The ideal solution should be able to provide structured data through an API organized around the scientific domain (chemistry or biology, for instance) that is usable directly by scientists, while supporting the flexibility necessary for discovery through Dynamic Data Models. These tools, purpose-built for science, dramatically accelerate today’s scientific workflows, while also laying a foundation for tomorrow’s innovations.
R&D Data in the Hands of Scientists Enables Two Levels of Innovation: Sustaining and Disruptive
To have a real and transformative impact, R&D organizations must rethink their approach to data to optimize its utility for science and its value to the business. General purpose data solutions designed for other sectors or other areas of the business are ill-equipped to confront the challenges of scientific data. Labs need to hide all the complexity of scientific data from their end users (scientists and engineers), thereby freeing them up to focus on the science and innovation with a data approach designed especially for scientific use cases.

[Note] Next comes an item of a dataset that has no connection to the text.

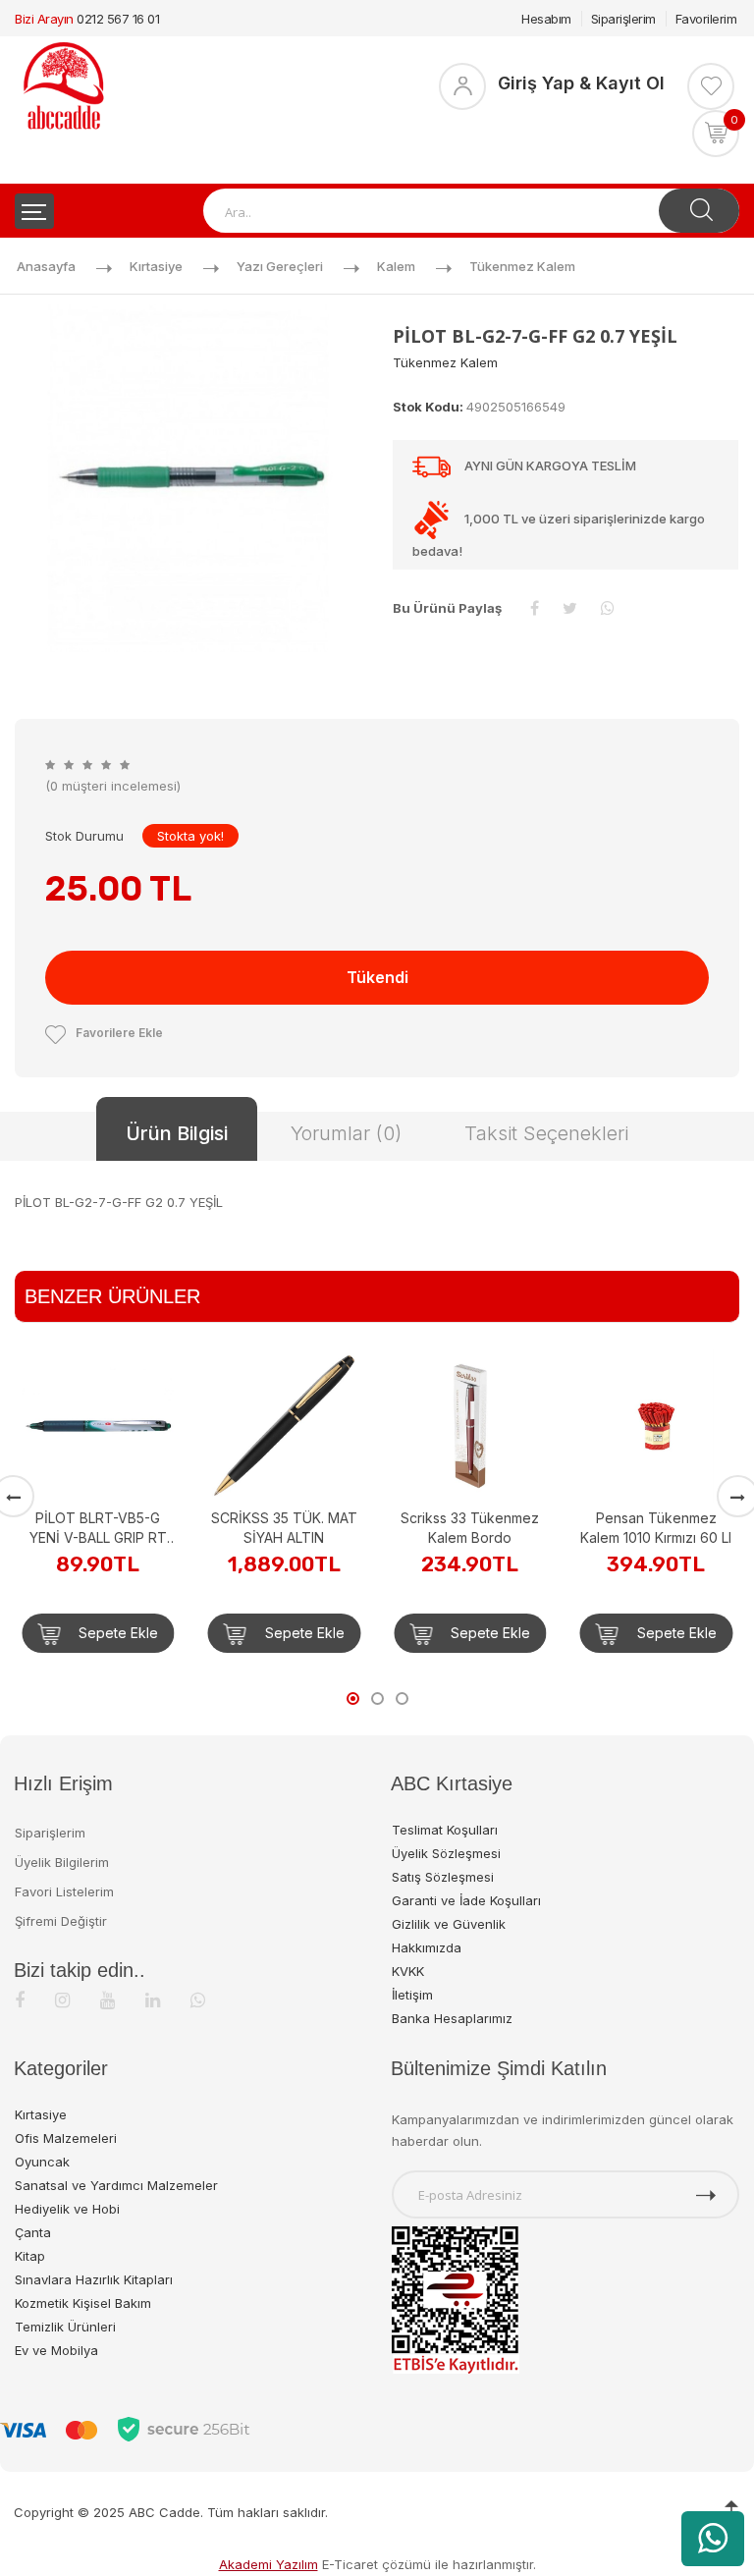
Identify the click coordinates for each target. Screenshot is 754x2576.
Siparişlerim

The immediate and most obvious benefits of providing analysis-ready R&D data to scientists typically include dramatic improvements in current R&D operations – including greater throughput, better reliability, reduced business risk, cost savings, reduced waste and shortened time to value. More profound, but often less visible benefits of having all the data organized in one place and ready for analysis, include powerful new capabilities such as the ability to optimize design of experiments, instantly find better starting points for a formulation (and therefore better end results, faster), having data to calibrate and validate simulations that can reduce experimental iterations, the opportunity to free expert scientists from routine decision making steps in a manual process such as visual inspection of an image for defects or other features and feeding data to advanced modeling and analytics including AI and Machine Learning. These are examples of sustaining innovations that enhance the value that businesses deliver today.
These same capabilities for delivering sustaining innovations that enhance today’s business also provide the foundation for generating the breakthrough ideas – disruptive innovations – that may become the major drivers of the business tomorrow. When scientists have all their data at their fingertips and the tools to explore ideas easily, rapidly and inexpensively, they can use that capability to do their current work better and faster, but they can just as easily explore next-generation product features or product platforms in materials science or new therapeutic modalities in biotech using these same affordances.